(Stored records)
>>>

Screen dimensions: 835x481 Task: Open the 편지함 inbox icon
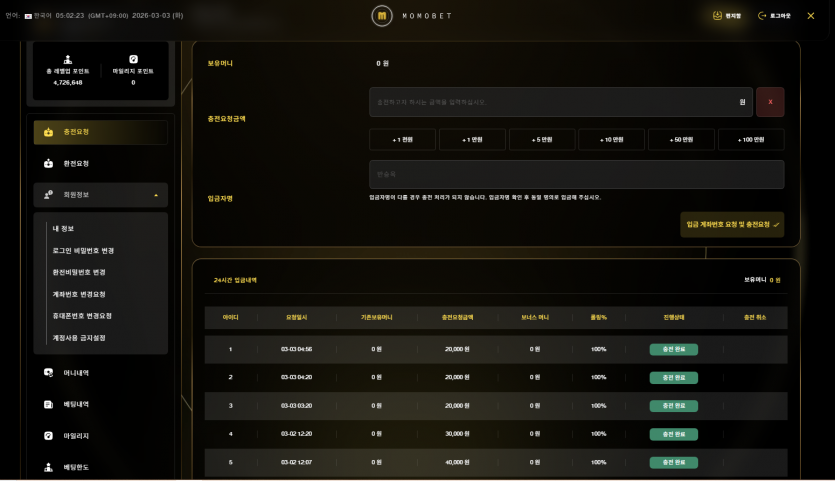[717, 16]
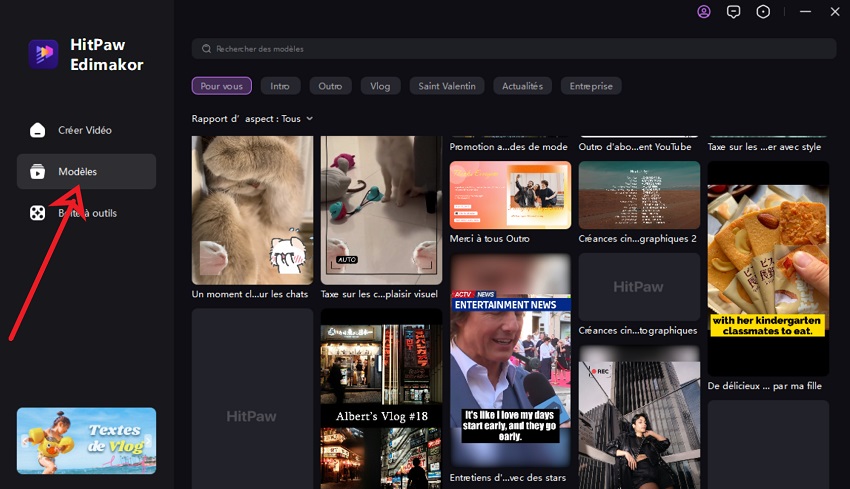Click the feedback message icon
This screenshot has width=850, height=489.
[x=733, y=12]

<<<

WHAT THIS TASK INVOLVES: Drop every image, please, and write out the data above exactly as shown.

RESPONSE AREA:
Screen dimensions: 835x481 Task: Open the 편지함 inbox icon
[717, 16]
Click the feedback message icon
This screenshot has width=850, height=489.
[x=733, y=12]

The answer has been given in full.